## Text for analysis

---*---

I was recently asked to introduce my team to Gaussian processes. In my experience, Gaussian processes are often introduced in a very abstract manner, and it took me some time to understand exactly what was going on behind the scenes.

As such, I prepared the following notebook which walks you through what is actually going on when you train a Gaussian process model. If you want to run or modify the notebook, you can download it here.

When you start to learn about Gaussian processes, you come across the update equations fairly early on. The update equations are fairly intimidating to look at, and are typically dismissed as trivial to derive (for example, Rasmussen and Williams simply point you towards a statistics book from the 1930's, which is neither available online nor in our university library...). I had a go at the derivation, and promptly realised it wasn't trivial at all from a cold start.

Fortuitously, at the PEN emulators workshop I recently attended, there was an introductory lecture from Jochen Voss, where he went through a univariate case, and then gave us the structure of the derivation for the full multivariate case. Luckily, this gave me the push I needed to try the derivation again, so I went away and filled in the gaps.

---*---

## Dataset extract
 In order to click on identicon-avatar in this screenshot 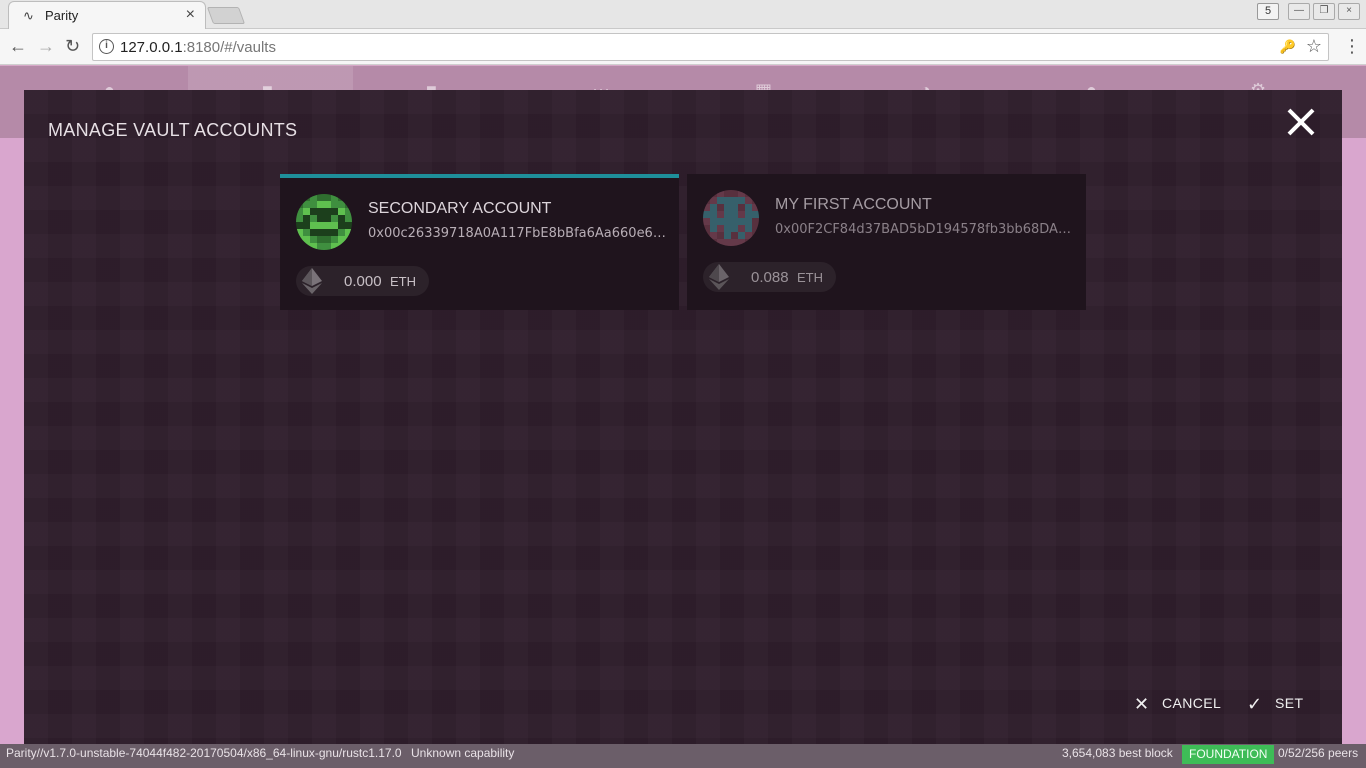, I will do `click(324, 222)`.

---*---

## What you are asked to do
Please write out the text on Gaussian processes above in full, word for word.

## Written solution
I was recently asked to introduce my team to Gaussian processes. In my experience, Gaussian processes are often introduced in a very abstract manner, and it took me some time to understand exactly what was going on behind the scenes.

As such, I prepared the following notebook which walks you through what is actually going on when you train a Gaussian process model. If you want to run or modify the notebook, you can download it here.

When you start to learn about Gaussian processes, you come across the update equations fairly early on. The update equations are fairly intimidating to look at, and are typically dismissed as trivial to derive (for example, Rasmussen and Williams simply point you towards a statistics book from the 1930's, which is neither available online nor in our university library...). I had a go at the derivation, and promptly realised it wasn't trivial at all from a cold start.

Fortuitously, at the PEN emulators workshop I recently attended, there was an introductory lecture from Jochen Voss, where he went through a univariate case, and then gave us the structure of the derivation for the full multivariate case. Luckily, this gave me the push I needed to try the derivation again, so I went away and filled in the gaps.